From the 2000 census, 2,487 or 69.6% are Roman Catholic, while 535 or 15.0% belonged to the Swiss Reformed Church. Of the rest of the population, there are 2 individuals (or about 0.06% of the population) who belong to the Christian Catholic faith, there are 58 individuals (or about 1.62% of the population) who belong to the Orthodox Church, and there are 48 individuals (or about 1.34% of the population) who belong to another Christian church. There is 1 individual who is Jewish, and 133 (or about 3.72% of the population) who are Islamic.
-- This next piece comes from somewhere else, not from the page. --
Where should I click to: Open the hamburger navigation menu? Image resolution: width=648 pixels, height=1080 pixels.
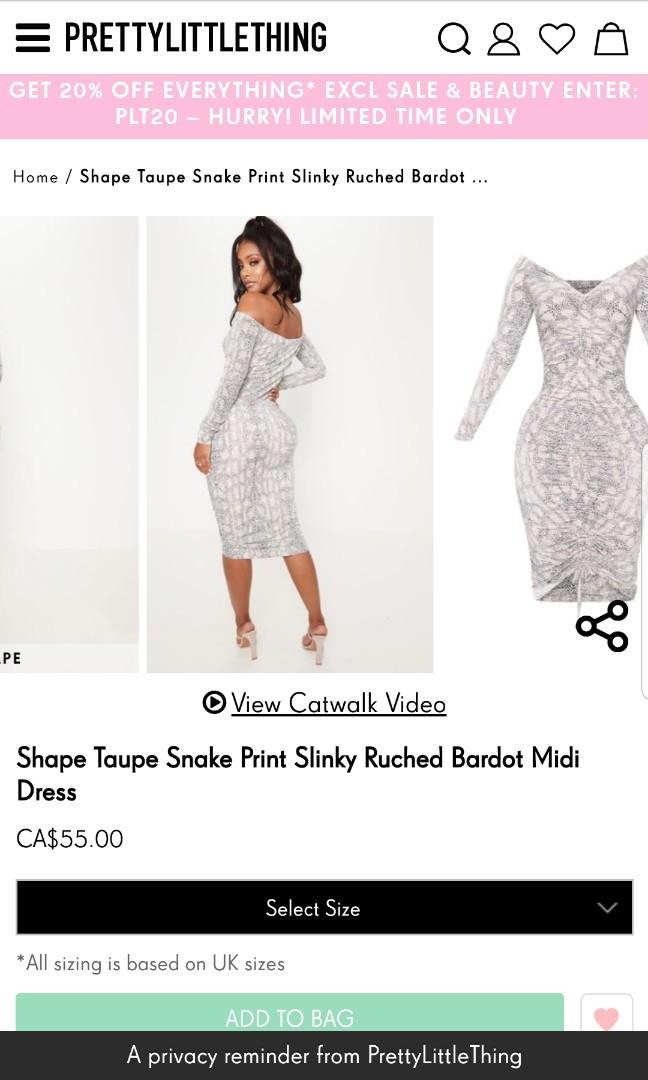tap(32, 38)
There are 1 individuals (or about 0.03% of the population) who belong to another church (not listed on the census), 167 (or about 4.67% of the population) belong to no church, are agnostic or atheist, and 141 individuals (or about 3.95% of the population) did not answer the question.

==Weather==
Schänis has an average of 152 days of rain or snow per year and on average receives 1679 mm of precipitation. The wettest month is August during which time Schänis receives an average of 218 mm of rain or snow. During this month there is precipitation for an average of 14.4 days. The month with the most days of precipitation is June, with an average of 15.3, but with only 212 mm of rain or snow. The driest month of the year is February with an average of 92 mm of precipitation over 14.4 days.

==Transport==
Schänis railway station is a stop located on the regional line between Rapperswil and Ziegelbrücke. The station is currently single tracked; a second platform used to exist but was lifted at the end of the 1990s. It is served by St. Gallen S-Bahn services S17, which operates between Rapperswil and Sargans, and S6, which links Rapperswil with Schwanden via Uznach and Ziegelbrücke. Both trains run hourly, combining to provide half-hourly services to Rapperswil and Ziegelbrücke.

Schänis Airport (LSZX) is also in the municipality. It is primarily used for the sport of gliding or soaring.